The list of participating companies includes Asana, Box, Figma, Canva, and Slack, with a connection to Salesforce's Agentforce 360 "coming soon." MCP Apps, a new extension to the widely adopted MCP standard, is the connective tissue for those integrations, and it will allow other software companies to make their services available in Claude over time.

But developers got a reminder of the inherent security issues linked to MCP after the Moltbot (née Clawdbot) tool went viral over the weekend. "Running UI from MCP servers means running code you didn’t write within your MCP host," the MCP project reminded developers Monday, and although there are some security guardrails built into MCP Apps end users are still responsible for making sure they're not doing anything insecure, and that could be hard to scale in the enterprise.


Enterprise funding

Baseten raised $300 million in Series E funding, valuing the AI inference platform at $5 billion.

Upwind Security scored $250 million in Series B funding for its cloud security platform, which is a take on the CNAPP (cloud-native application protection platform) concept.

Upscale AI landed $200 million in Series A funding as it builds out its AI networking technology, designed to service clusters rather than racks.

Inferact launched with $150 million in new funding to build a commercial company around the vLLM open-source inference project.

Claroty raised $150 million in Series F funding for its critical infrastructure security platform, which monitors threats to physical infrastructure like pipelines and data centers.

Railway landed $100 million in Series B funding as it builds out an application-deployment platform for software developers.


The Runtime roundup

TikTok had a rocky transition to its new ownership group over the weekend after a power outage took out one of its data centers, according to Business Insider.

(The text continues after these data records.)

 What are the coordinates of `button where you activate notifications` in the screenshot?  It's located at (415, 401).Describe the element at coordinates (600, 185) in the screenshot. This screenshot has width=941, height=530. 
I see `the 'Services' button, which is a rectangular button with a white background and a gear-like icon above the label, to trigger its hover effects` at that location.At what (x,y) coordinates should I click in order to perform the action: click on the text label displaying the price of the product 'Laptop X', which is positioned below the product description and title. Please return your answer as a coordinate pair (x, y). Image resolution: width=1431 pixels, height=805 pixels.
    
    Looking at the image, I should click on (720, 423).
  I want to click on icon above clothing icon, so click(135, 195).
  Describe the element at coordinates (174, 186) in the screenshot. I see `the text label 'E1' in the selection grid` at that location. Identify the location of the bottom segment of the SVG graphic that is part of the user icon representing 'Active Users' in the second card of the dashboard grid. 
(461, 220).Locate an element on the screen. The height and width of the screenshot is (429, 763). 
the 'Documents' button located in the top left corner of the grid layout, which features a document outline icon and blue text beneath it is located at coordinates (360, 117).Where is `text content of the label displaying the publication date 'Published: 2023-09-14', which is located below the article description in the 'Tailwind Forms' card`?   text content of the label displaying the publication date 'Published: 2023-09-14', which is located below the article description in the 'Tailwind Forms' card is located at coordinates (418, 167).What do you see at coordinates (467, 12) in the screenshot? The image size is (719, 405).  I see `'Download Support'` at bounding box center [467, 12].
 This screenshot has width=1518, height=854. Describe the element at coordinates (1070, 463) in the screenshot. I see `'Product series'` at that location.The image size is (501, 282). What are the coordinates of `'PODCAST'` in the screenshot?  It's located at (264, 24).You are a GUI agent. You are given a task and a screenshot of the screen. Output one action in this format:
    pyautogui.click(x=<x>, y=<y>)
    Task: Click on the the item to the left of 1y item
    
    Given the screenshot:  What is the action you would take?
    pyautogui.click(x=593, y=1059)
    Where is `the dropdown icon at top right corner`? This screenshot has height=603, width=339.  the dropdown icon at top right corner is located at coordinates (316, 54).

Microsoft rolled out the Maia 200, the second-generation of its homegrown AI inference processor that it compared favorably to AWS's Trainium and Google Cloud's TPUs.

Cisco launched a new version of its partner program that CRN said was designed to "help customers reach transformative AI outcomes faster through their trusted channel partners," who actually sell a large percentage of enterprise products and services directly to end users across the industry.